Objective: Set out every line of the items below as a numbered list, dropping any blank lines and leaving the pictures out.

Material to process:
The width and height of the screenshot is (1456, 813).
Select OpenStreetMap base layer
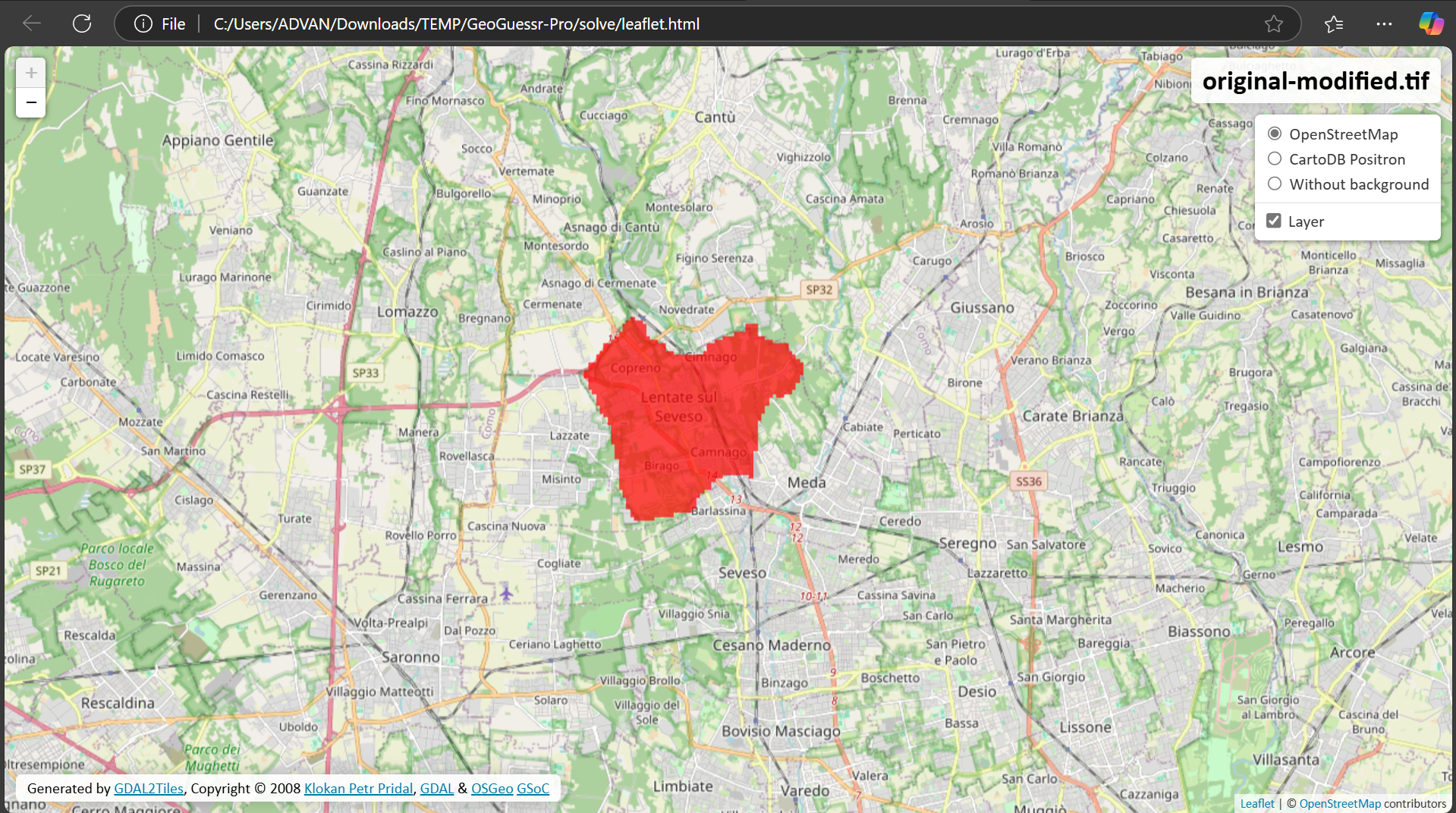(1275, 134)
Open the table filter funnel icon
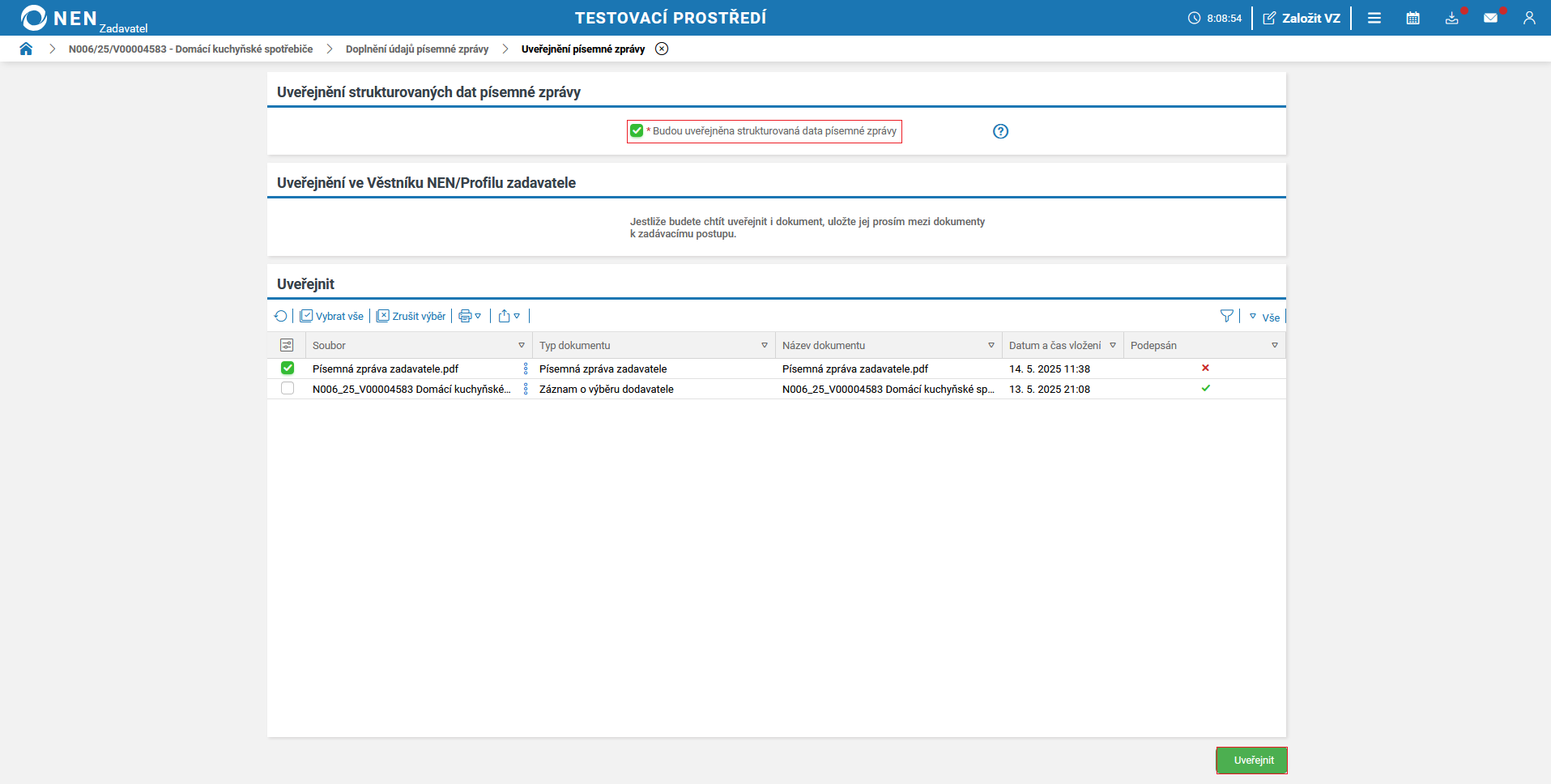The image size is (1551, 784). tap(1227, 317)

Task response:
1. The width and height of the screenshot is (1456, 813).
2. Select OpenStreetMap base layer
3. (1275, 134)
4. Open the table filter funnel icon
5. The image size is (1551, 784). tap(1227, 317)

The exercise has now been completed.